Pour savoir comment devenir accueillant au bureau des pèlerins de Saint-Jean-Pied-de-Port, lisez l’article ICI

AVERTISSEMENT

Cet article est un et indivisible. Vous êtes invités à le partager dans son intégralité à condition d’en citer la source (site http://pelerinsdecompostelle.com). En aucun cas, vous n’êtes autorisés à en extirper des extraits et à les publier sans en citer la source. 

Copyright Fabienne Bodan & http://pelerinsdecompostelle.com

2 réflexions au sujet de « Accueillants au bureau des pèlerins de Saint-Jean-Pied-de-Port (2) »

  1. Merci pour ce ‘vis ma vie’ qui montre qu’ être hospiltalier n’est pas de tout repos.
    Mais que de belles histoires à raconter.
    J ai plein de questions…. Entre autres, comment est financé l’ accueil ? Que les prix des credentials ? Aide de la mairie ? Des commerçants ? Des Auberges ?

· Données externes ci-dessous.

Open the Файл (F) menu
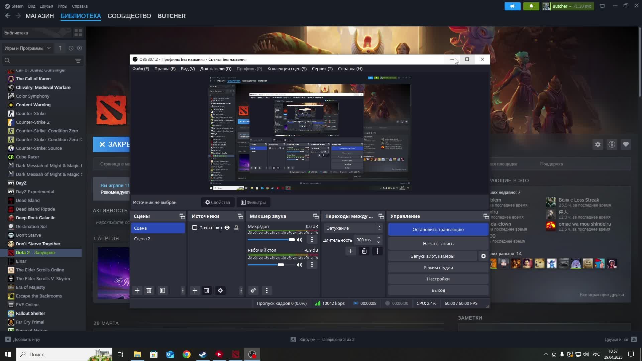 point(140,69)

    Je pensais qu’ il fallait faire un stage ‘officiel’ pour pouvoir être accueillant. Qu’ en est il ? Je ne vois pas ça sur la page dédiée

    Encore merci.

    Serge

    • Bonjour Serge
      Oui, nous avons toujours de belles histoires à raconter pendant nos semaines au bureau des pèlerins.
      Prix des credentials = 2€ (en fait c’est pour en couvrir les frais et aussi ceux du bureau)
      Financement de l’accueil = les credencials et les donativos pour les coquilles (pour le reste, je ne sais pas, il faudrait demander aux responsables)
      Pour être accueillant à SJPP, aucun stage n’est requis (cf ma fiche http://pelerinsdecompostelle.com/bureau-des-pelerins-de-saint-jean-pied-de-port-64/)
      C’est aussi le cas dans certains gîtes en France. Par contre, pour être hospitalero voluntario en Espagne, il faut impérativement avoir suivi un stage agréé par la fédération espagnole.